--- START ---

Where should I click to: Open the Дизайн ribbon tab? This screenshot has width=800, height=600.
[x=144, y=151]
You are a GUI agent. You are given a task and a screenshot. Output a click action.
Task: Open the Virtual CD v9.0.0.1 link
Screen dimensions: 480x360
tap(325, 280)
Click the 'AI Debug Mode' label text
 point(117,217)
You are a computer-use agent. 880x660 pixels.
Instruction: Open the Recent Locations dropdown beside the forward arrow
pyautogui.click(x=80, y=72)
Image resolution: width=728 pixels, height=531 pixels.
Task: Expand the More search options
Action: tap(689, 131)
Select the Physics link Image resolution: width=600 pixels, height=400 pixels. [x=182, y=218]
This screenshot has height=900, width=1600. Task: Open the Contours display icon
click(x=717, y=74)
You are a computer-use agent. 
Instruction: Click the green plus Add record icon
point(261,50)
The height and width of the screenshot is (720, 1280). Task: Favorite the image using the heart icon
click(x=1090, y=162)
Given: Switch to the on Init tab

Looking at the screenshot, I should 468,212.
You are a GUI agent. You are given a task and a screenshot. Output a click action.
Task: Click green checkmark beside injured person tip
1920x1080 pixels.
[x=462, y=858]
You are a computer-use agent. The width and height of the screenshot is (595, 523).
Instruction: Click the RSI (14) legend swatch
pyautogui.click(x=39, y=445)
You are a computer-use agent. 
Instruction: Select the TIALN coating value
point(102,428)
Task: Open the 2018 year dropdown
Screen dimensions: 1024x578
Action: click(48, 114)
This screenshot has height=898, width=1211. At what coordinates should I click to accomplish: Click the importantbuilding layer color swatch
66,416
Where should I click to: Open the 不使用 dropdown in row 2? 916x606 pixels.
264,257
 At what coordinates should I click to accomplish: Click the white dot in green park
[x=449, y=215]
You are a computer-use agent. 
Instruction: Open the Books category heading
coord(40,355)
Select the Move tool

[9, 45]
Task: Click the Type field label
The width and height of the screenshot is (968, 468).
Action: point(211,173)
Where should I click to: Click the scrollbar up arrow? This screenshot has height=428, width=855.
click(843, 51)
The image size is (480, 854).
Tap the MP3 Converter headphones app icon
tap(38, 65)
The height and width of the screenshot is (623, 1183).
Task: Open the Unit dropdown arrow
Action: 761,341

--- END ---

Every entry needs to be written out again, exactly as given.

Where should I click to: Open the Дизайн ribbon tab? This screenshot has width=800, height=600.
[x=144, y=151]
You are a GUI agent. You are given a task and a screenshot. Output a click action.
Task: Open the Virtual CD v9.0.0.1 link
Screen dimensions: 480x360
tap(325, 280)
Click the 'AI Debug Mode' label text
 point(117,217)
You are a computer-use agent. 880x660 pixels.
Instruction: Open the Recent Locations dropdown beside the forward arrow
pyautogui.click(x=80, y=72)
Image resolution: width=728 pixels, height=531 pixels.
Task: Expand the More search options
Action: tap(689, 131)
Select the Physics link Image resolution: width=600 pixels, height=400 pixels. [x=182, y=218]
This screenshot has height=900, width=1600. Task: Open the Contours display icon
click(x=717, y=74)
You are a computer-use agent. 
Instruction: Click the green plus Add record icon
point(261,50)
The height and width of the screenshot is (720, 1280). Task: Favorite the image using the heart icon
click(x=1090, y=162)
Given: Switch to the on Init tab

Looking at the screenshot, I should 468,212.
You are a GUI agent. You are given a task and a screenshot. Output a click action.
Task: Click green checkmark beside injured person tip
1920x1080 pixels.
[x=462, y=858]
You are a computer-use agent. The width and height of the screenshot is (595, 523).
Instruction: Click the RSI (14) legend swatch
pyautogui.click(x=39, y=445)
You are a computer-use agent. 
Instruction: Select the TIALN coating value
point(102,428)
Task: Open the 2018 year dropdown
Screen dimensions: 1024x578
Action: click(48, 114)
This screenshot has height=898, width=1211. At what coordinates should I click to accomplish: Click the importantbuilding layer color swatch
66,416
Where should I click to: Open the 不使用 dropdown in row 2? 916x606 pixels.
264,257
 At what coordinates should I click to accomplish: Click the white dot in green park
[x=449, y=215]
You are a computer-use agent. 
Instruction: Open the Books category heading
coord(40,355)
Select the Move tool

[9, 45]
Task: Click the Type field label
The width and height of the screenshot is (968, 468).
Action: point(211,173)
Where should I click to: Click the scrollbar up arrow? This screenshot has height=428, width=855.
click(843, 51)
The image size is (480, 854).
Tap the MP3 Converter headphones app icon
tap(38, 65)
The height and width of the screenshot is (623, 1183).
Task: Open the Unit dropdown arrow
Action: 761,341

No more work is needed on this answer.